Casi 1.9 millones de personas en República Dominicana no contaban en 2025 con los recursos necesarios para pagar una dieta saludable, lo que representa el 16.2 % de la población. Esta situación se detalla en el informe El estado de la seguridad alimentaria y la nutrición en el mundo 2026, elaborado por cinco organismos de las Naciones Unidas.
El documento establece que el costo diario por persona de una dieta saludable en el país se situó en 5.60 dólares de paridad de poder adquisitivo (PPA) en 2025, un aumento del 65.2 % en comparación con los 3.39 dólares PPA requeridos en 2017. Este encarecimiento se aceleró tras la pandemia, pasando de 3.74 dólares PPA en 2019 a 4.41 dólares en 2021, y alcanzando 5.40 dólares en 2024.
El costo de la dieta saludable en República Dominicana superó en 30.8 % el promedio mundial, que es de 4.28 dólares PPA diarios. También estuvo 14.1 % por encima del promedio de América Latina y el Caribe, que se sitúa en 4.91 dólares, y 31.8 % por encima de los países de ingreso mediano alto, con un costo de 4.25 dólares.

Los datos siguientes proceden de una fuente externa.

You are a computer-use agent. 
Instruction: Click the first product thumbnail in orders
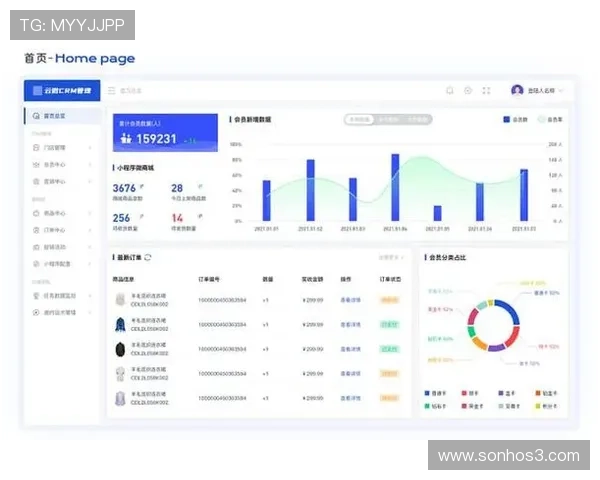[120, 300]
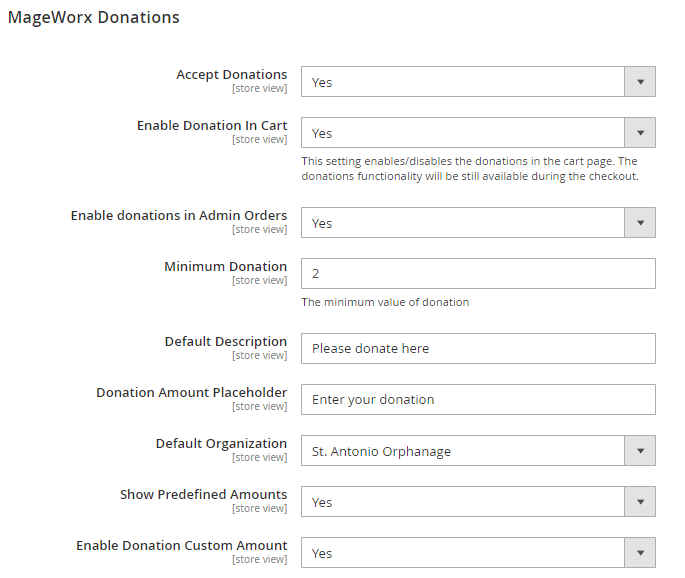Viewport: 685px width, 578px height.
Task: Click the Default Description text field
Action: point(478,348)
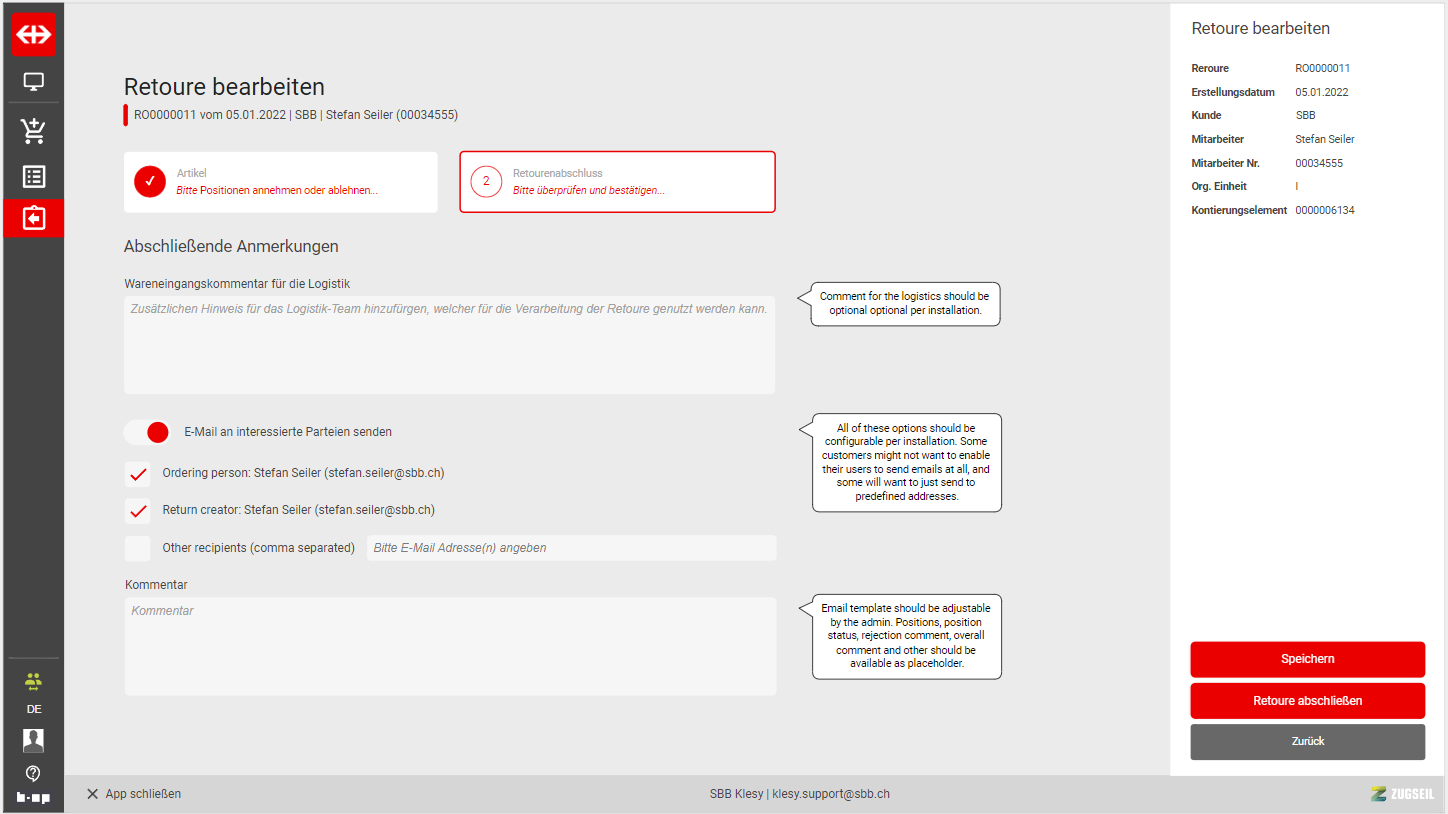
Task: Enable the Other recipients checkbox
Action: (137, 548)
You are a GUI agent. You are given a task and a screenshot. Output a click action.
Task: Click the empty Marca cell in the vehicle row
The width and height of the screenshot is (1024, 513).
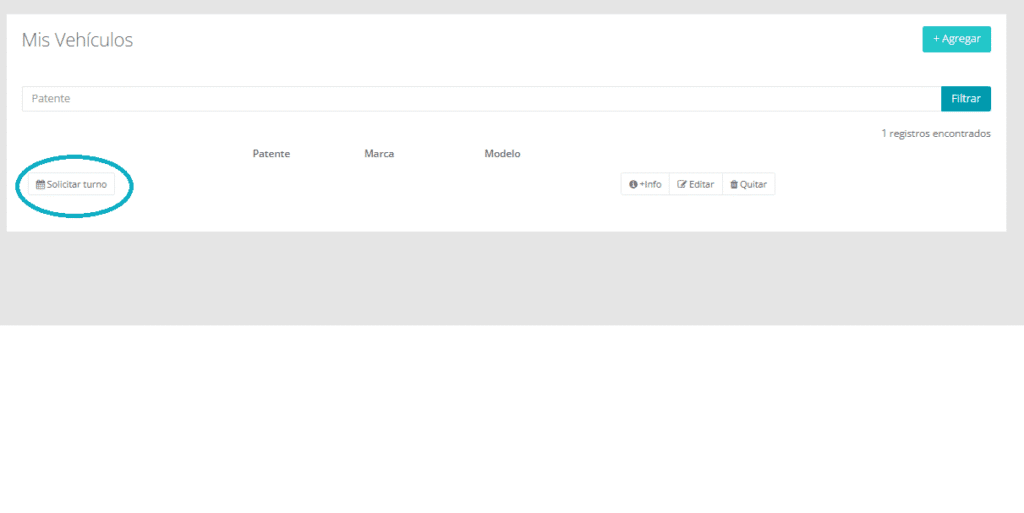click(379, 185)
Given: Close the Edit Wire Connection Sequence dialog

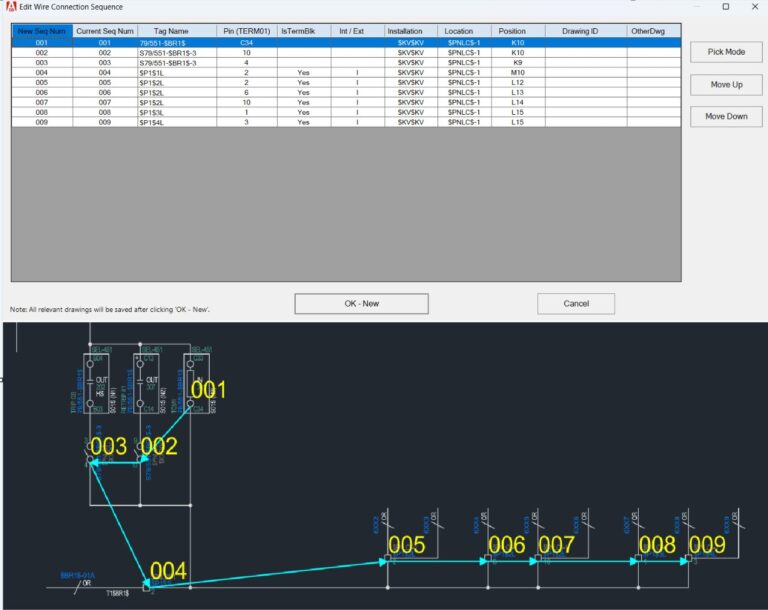Looking at the screenshot, I should click(754, 7).
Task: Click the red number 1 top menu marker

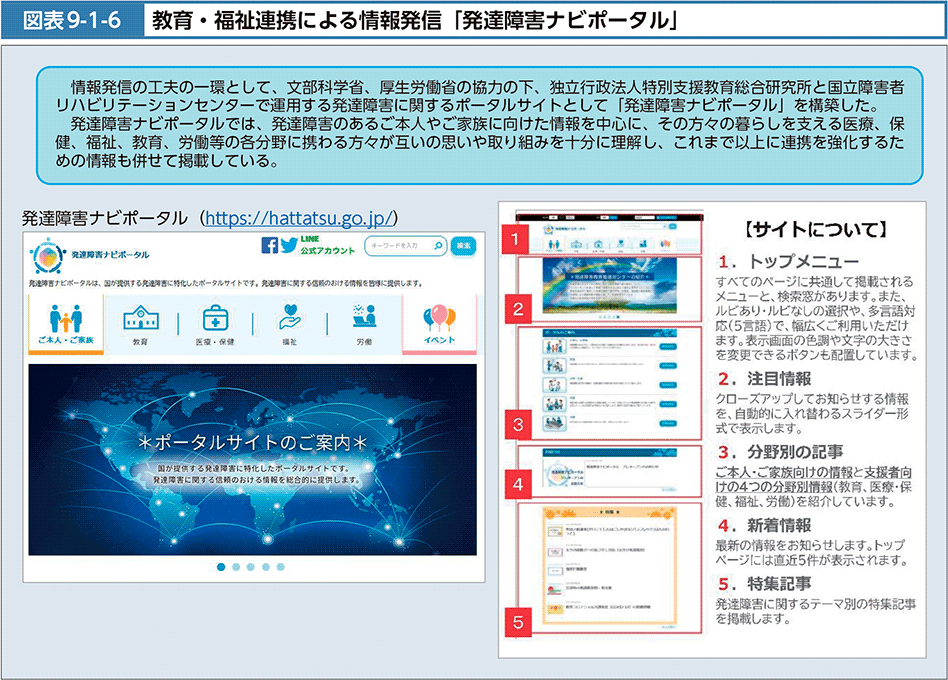Action: click(514, 239)
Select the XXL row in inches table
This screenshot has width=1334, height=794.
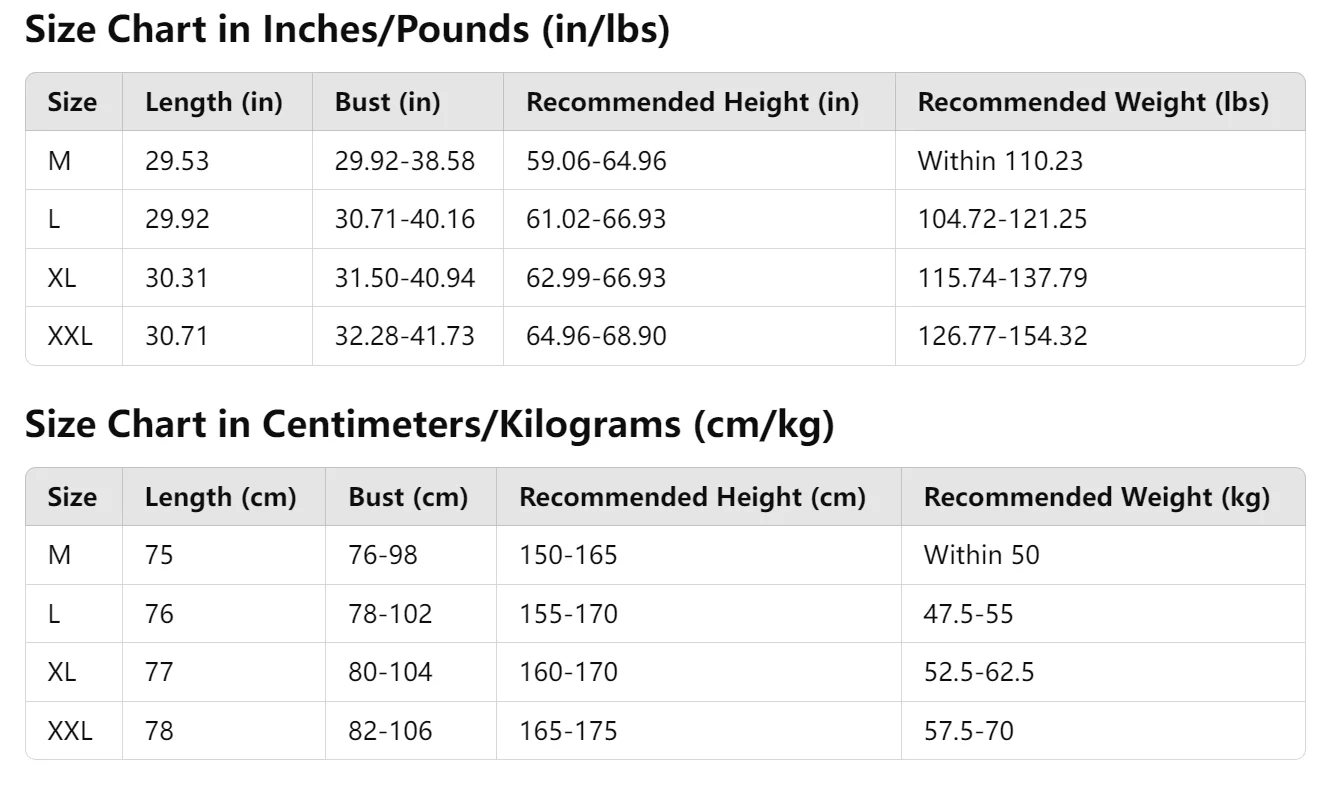point(665,336)
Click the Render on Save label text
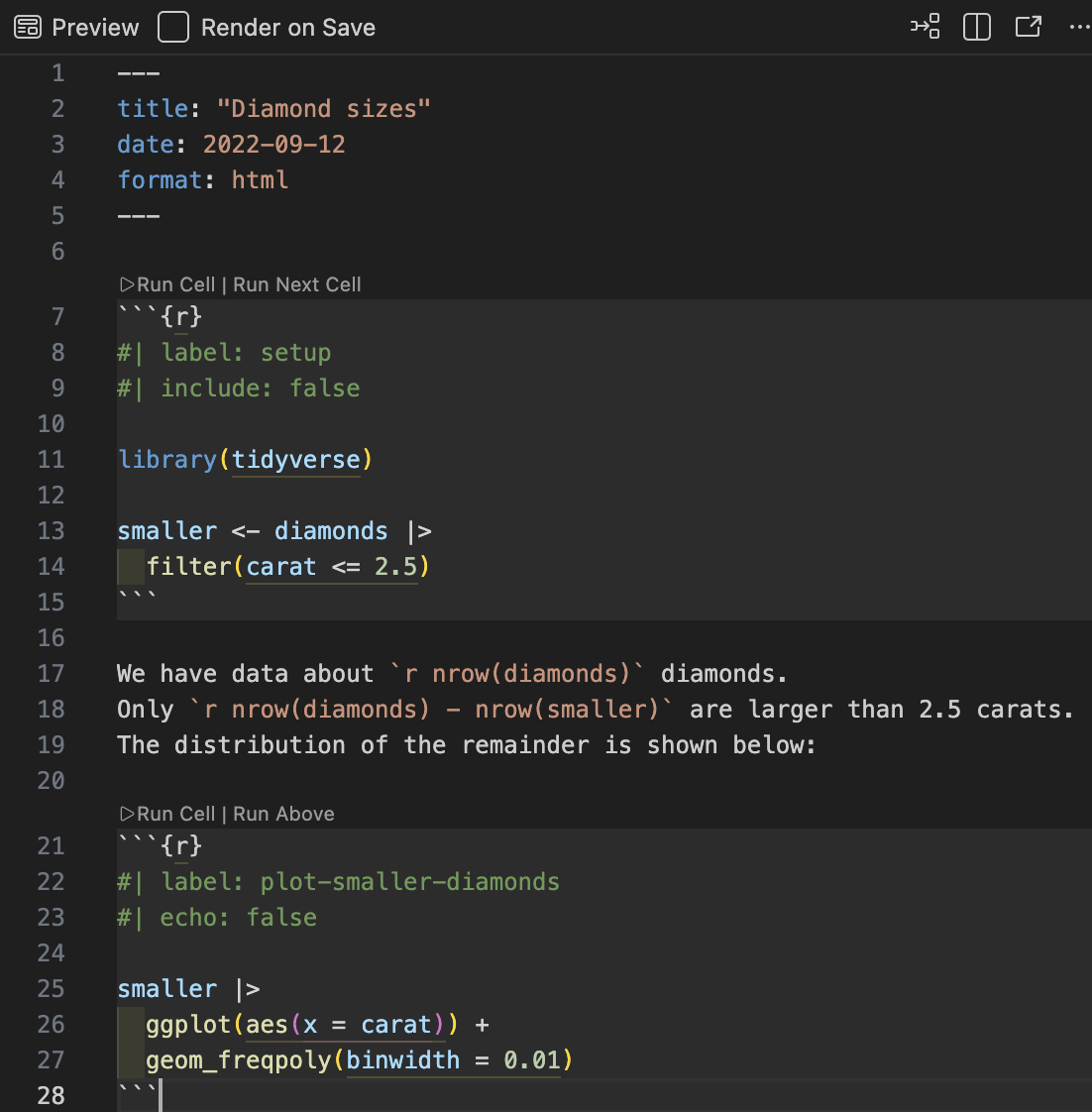Screen dimensions: 1092x1112 287,28
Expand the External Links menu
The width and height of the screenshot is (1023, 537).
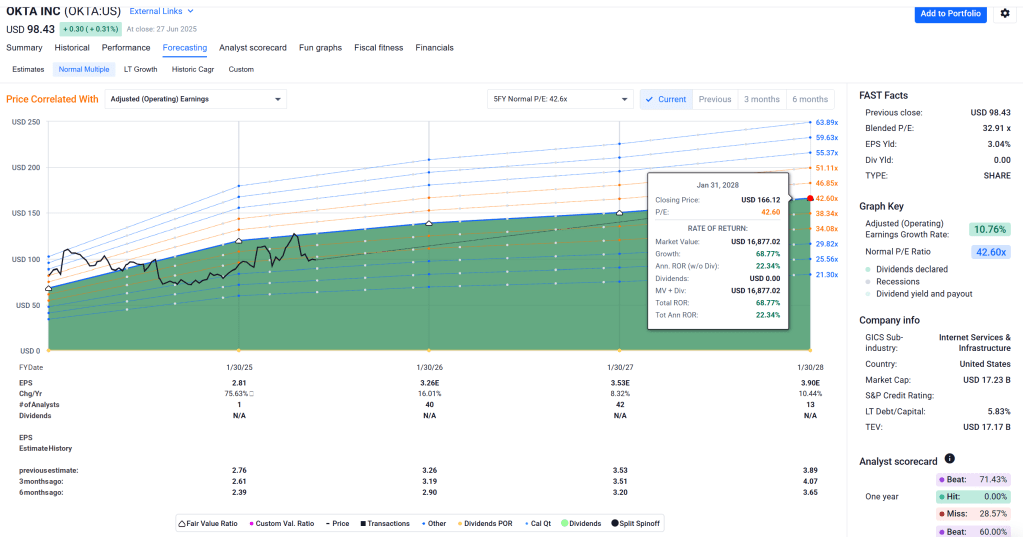(x=162, y=11)
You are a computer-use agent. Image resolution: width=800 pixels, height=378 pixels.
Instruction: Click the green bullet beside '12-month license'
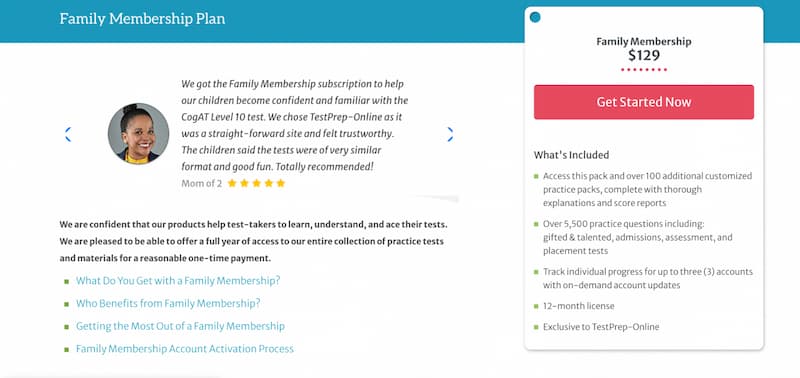536,306
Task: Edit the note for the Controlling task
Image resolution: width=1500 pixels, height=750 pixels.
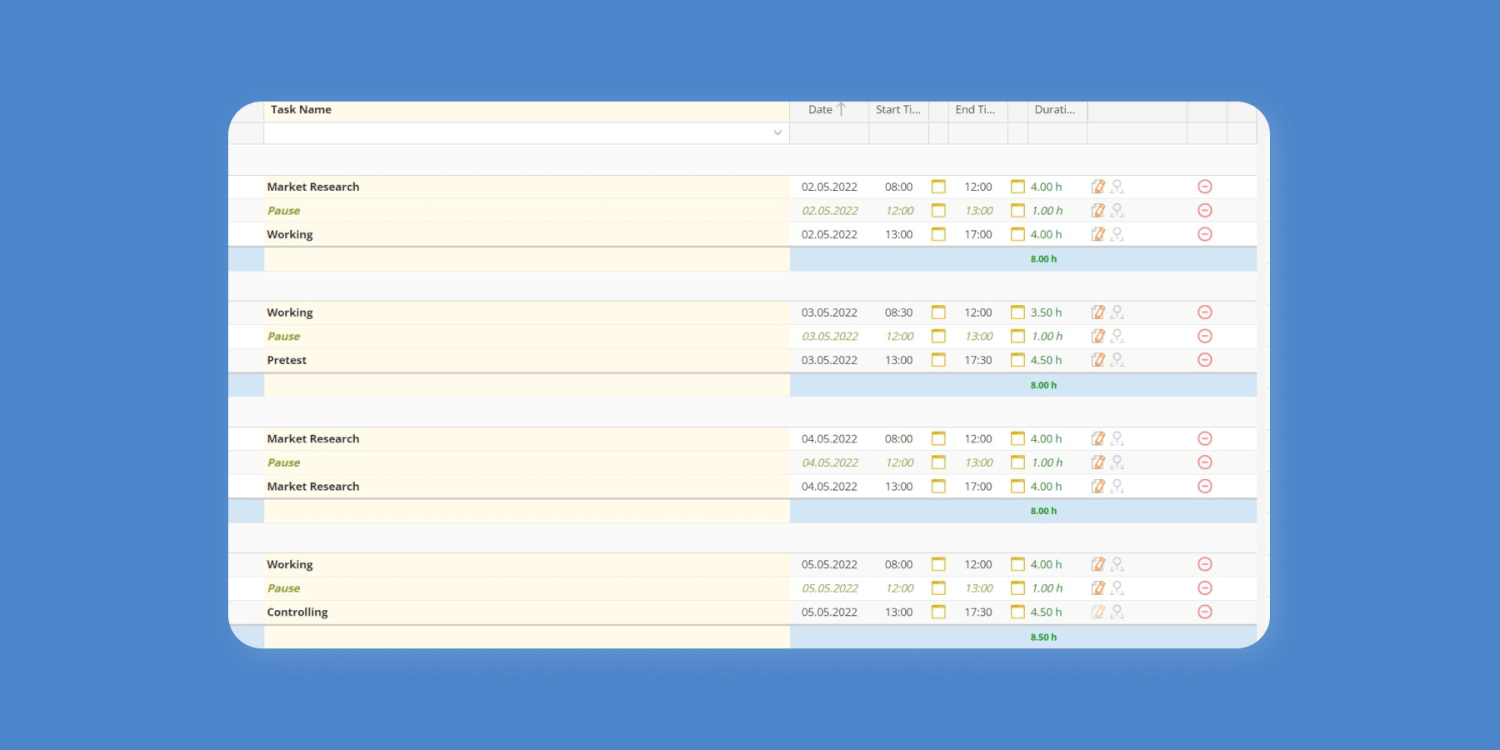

A pesar del aumento en los precios, el número de dominicanos sin capacidad económica para adquirir una alimentación balanceada ha disminuido. En 2017, el problema afectaba al 26 % de la población, equivalente a unos 2.8 millones de personas, cifra que bajó al 16.8 % en 2024 y al 16.2 % en 2025.
Este descenso en la proporción de personas sin acceso a una dieta saludable fue más pronunciado en comparación con años anteriores. En 2021, la cifra era del 25.4 %, lo que indica que aproximadamente 900,000 personas mejoraron su situación desde 2017.
El porcentaje de dominicanos sin capacidad para pagar una dieta saludable también fue inferior al promedio mundial de 32.7 % y al 25.7 % estimado para América Latina y el Caribe. Entre los países de ingreso mediano alto, la proporción alcanzó el 22.2 %.
La mejora en el acceso a una dieta saludable se debe a que la capacidad de pago no solo depende del precio de los alimentos, sino también de los ingresos disponibles en los hogares, que han crecido a un ritmo suficiente. Sin embargo, la alimentación balanceada ha continuado encareciéndose.
El informe aclara que tener capacidad para pagar una dieta saludable no implica que las personas realmente la consuman, ya que no mide directamente el hambre ni considera factores como los hábitos alimentarios o el acceso a los productos.